**GIVEN PASSAGE**
On Wed, Dec 10, 2008 at 3:19 AM, Max <[EMAIL PROTECTED]> wrote:
>
> Thanks ive used delegation to fix the links that are created by ajax,
> but i still cant seem to figure out how to update 2 div's using .load
> ajax function
In this case I would recommend using .get() instead of .load(). Then in your
.get() callback, you can pick out each piece of the returned page and load
them into each div.
... at the moment i have:
>
> $("#clickrate").fadeOut("fast");
> $('#clickrate').load("http://www.site.com/mypage #clickrate", function
> () {
>
> $('#clickrate').fadeIn("slow");
>
>
> });
>
> but i want to also update another div,"userrate", i cant seem to do
> this... i tried this but it didnt work:
>
> $("#clickrate").fadeOut("fast");
> $("#userrate").fadeOut("fast");
> $('#clickrate,#userrate').load("http://www.site.com/mypage
> #clickrate,#userrate <http://www.site.com/mypage#clickrate,#userrate>"
One way to rewrite this would be
$("#clickrate").load(url, fn)
$("#userrate").load(url, fn)
Maybe that will help you see why it's not working. You're giving the same
url to load into each element.
- Richard

**PROVIDED DATA**
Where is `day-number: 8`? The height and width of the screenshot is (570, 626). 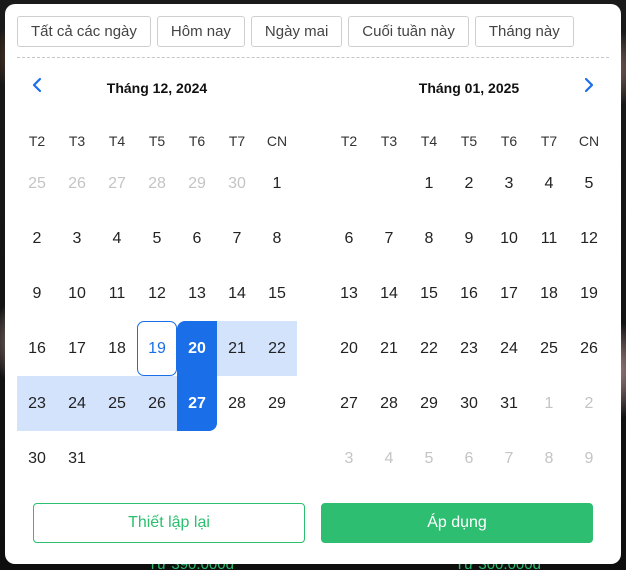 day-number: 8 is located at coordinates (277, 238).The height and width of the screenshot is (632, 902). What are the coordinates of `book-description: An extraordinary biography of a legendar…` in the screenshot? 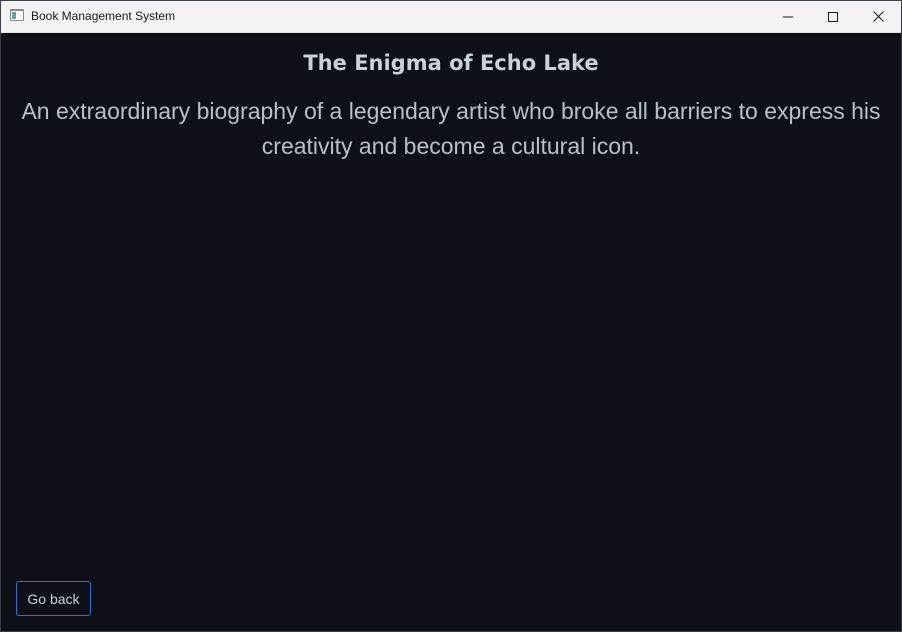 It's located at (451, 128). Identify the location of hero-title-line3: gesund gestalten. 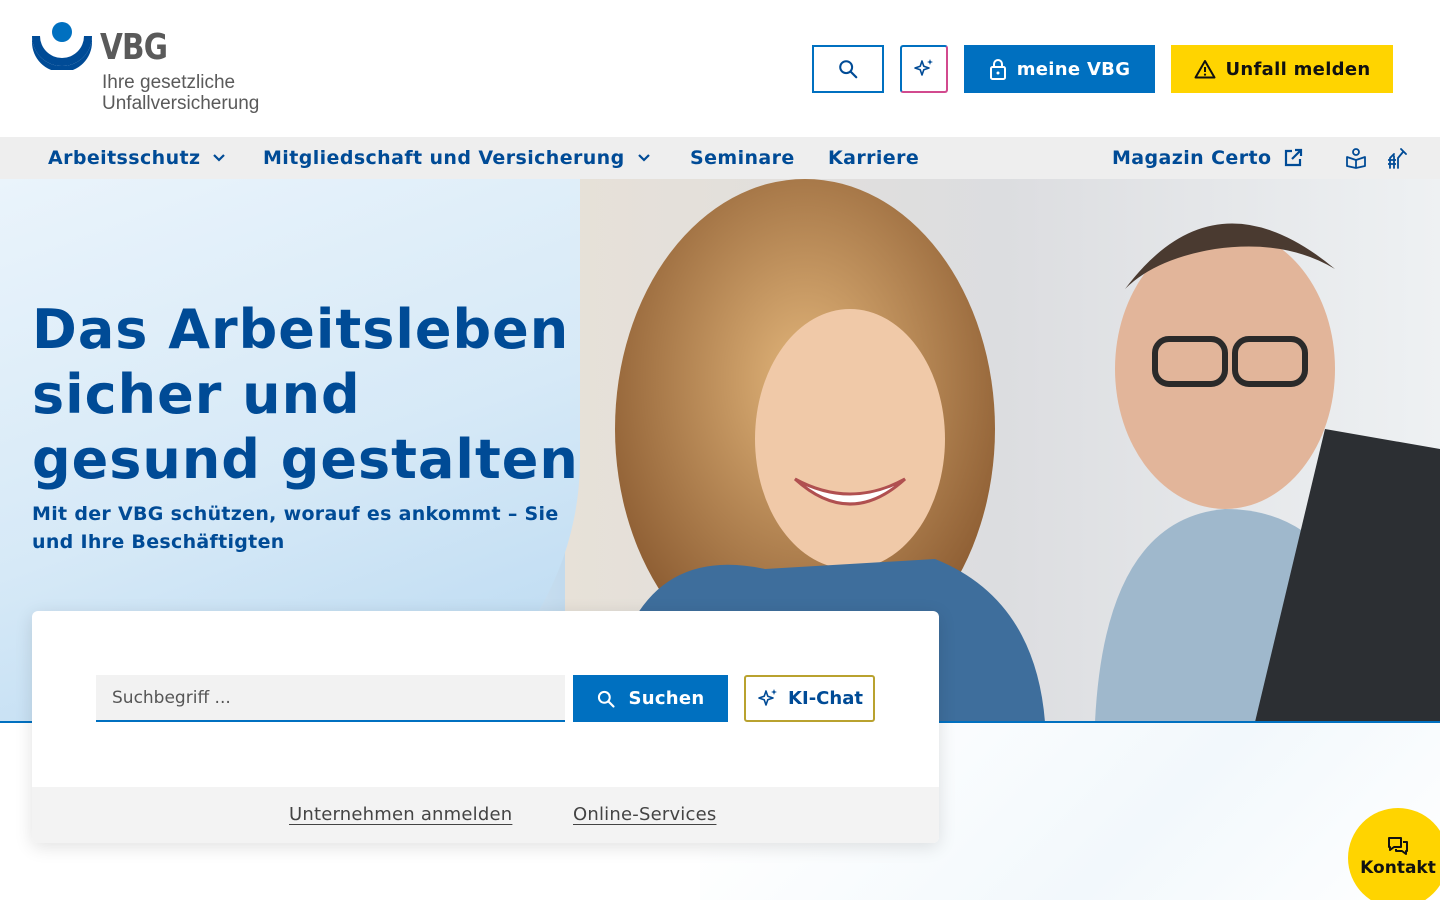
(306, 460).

**INSTRUCTIONS FOR THE TASK**
Answer these questions about the jQuery forum reply.
1. What did the poster use to fix the links created by ajax?
2. Besides "clickrate", which div does the poster also want to update?
3. Which function does the reply recommend using in place of .load()?

**EXERCISE OUTPUT**
1. Delegation.
2. "userrate".
3. .get()